I'd just like to say that I was the lucky fellow that got to meet him a few days ago. He's been under the weather, and has had a very rough two years, but when I met him he looked great, and I was very proud to finally have the opportunity to shake his hand. He told me some great stories about his past, and we shot the bull for an hour or two before I had to hit the road. Next time we meet, we'll have to get down to some man stuff and fire up the saws and whatnot.

I also encouraged him to get back on AS, for we all missed him here, and I'm glad to see someone else started a thread about him, for in spite of his brash words, he's really a very kind and caring guy, with a good sense of right and wrong, and more personal responsibility than any three of us, except where cell phones are concerned.

If I may make so bold, he even has a red-headed wife, and I salute any fellow man that, like me, takes a ginger for a bride.
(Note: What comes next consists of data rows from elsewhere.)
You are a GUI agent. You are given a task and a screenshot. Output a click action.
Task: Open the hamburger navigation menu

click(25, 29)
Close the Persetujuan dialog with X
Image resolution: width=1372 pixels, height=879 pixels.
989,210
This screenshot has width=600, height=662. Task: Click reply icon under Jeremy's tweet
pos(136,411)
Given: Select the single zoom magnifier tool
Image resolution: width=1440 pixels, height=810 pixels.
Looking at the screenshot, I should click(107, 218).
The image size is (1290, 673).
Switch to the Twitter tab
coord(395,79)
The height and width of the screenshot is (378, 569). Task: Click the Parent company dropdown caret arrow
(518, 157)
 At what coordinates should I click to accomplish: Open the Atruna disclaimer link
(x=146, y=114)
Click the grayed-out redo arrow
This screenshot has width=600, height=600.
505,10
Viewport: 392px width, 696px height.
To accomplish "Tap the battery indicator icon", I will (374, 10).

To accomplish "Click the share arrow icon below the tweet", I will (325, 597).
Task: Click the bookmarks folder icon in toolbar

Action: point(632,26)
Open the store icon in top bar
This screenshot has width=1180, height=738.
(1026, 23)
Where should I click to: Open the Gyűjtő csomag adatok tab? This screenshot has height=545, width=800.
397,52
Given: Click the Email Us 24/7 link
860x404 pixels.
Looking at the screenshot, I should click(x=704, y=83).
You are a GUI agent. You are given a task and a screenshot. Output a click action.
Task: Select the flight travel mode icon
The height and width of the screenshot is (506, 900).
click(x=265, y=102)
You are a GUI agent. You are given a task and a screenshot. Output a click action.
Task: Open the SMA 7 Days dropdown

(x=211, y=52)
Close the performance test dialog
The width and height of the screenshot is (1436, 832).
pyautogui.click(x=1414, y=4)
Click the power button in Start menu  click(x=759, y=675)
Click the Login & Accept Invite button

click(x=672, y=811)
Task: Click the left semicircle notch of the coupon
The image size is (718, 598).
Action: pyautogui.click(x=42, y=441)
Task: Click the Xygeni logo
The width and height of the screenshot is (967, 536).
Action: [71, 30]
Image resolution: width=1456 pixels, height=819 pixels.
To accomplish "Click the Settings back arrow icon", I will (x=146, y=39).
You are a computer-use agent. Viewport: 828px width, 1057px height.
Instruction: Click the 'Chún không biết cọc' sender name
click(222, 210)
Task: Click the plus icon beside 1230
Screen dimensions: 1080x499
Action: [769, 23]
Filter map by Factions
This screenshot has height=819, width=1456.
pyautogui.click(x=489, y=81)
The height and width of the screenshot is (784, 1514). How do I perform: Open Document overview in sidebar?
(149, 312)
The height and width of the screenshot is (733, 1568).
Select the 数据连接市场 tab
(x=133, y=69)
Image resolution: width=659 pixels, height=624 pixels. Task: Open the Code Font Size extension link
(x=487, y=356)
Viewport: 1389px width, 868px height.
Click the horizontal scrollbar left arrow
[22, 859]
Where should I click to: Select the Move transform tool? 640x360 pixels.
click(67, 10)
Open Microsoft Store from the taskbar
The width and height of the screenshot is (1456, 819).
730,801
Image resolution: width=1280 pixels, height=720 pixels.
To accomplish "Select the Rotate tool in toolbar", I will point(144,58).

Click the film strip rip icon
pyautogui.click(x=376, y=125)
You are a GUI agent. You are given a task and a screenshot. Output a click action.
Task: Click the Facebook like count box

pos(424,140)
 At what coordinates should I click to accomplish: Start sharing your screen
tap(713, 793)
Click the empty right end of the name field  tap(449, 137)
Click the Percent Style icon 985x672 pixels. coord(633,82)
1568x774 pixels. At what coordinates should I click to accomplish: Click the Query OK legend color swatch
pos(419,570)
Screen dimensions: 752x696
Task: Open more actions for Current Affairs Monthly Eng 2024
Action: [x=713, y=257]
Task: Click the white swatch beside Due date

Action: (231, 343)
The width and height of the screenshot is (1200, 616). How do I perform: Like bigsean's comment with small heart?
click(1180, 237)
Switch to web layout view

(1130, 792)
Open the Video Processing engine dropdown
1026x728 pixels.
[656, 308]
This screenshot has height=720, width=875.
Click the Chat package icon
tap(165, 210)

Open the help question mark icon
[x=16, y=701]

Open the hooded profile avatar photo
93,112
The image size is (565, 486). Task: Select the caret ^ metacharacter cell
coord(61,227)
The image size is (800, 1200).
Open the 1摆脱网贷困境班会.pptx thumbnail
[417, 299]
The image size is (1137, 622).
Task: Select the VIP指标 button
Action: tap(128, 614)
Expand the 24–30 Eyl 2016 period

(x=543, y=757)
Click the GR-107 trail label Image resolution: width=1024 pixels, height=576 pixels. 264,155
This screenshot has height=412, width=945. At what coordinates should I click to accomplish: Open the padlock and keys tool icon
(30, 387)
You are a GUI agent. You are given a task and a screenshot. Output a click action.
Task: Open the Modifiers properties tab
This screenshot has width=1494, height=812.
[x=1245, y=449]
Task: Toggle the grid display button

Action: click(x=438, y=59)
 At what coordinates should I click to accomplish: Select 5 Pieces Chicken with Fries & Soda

You never go wrong with red, as long as you know when to buy them chocolates.

Avalancher, thanks so much for your friendship, and for sharing a bit of you life with us all here on AS, and a bit more with me in person. It's an honor I greatly cherish.
 
Wow! Them be some mighty fine words Stach. Many of us would have left this site long ago if not for him. The truth is, I’ve been gone for a long time myself and only check in every now and then to see how he was doing. That Lyme can do funny things to a persons mind. One day you can be your normal self and the next day you can’t remember how to spell your own name. If that's not bad enough, someday I get those mood swings. I'm just glad my wife doesn't have red hair. :msp_ohmy:

If I remember correctly, she is a peach of a gal. If he gets to be anything like me, I gott'a give the little woman a lot of credit.

This forum has a great bunch of people on it. Almost like family.

It goes to show you we are seem to care.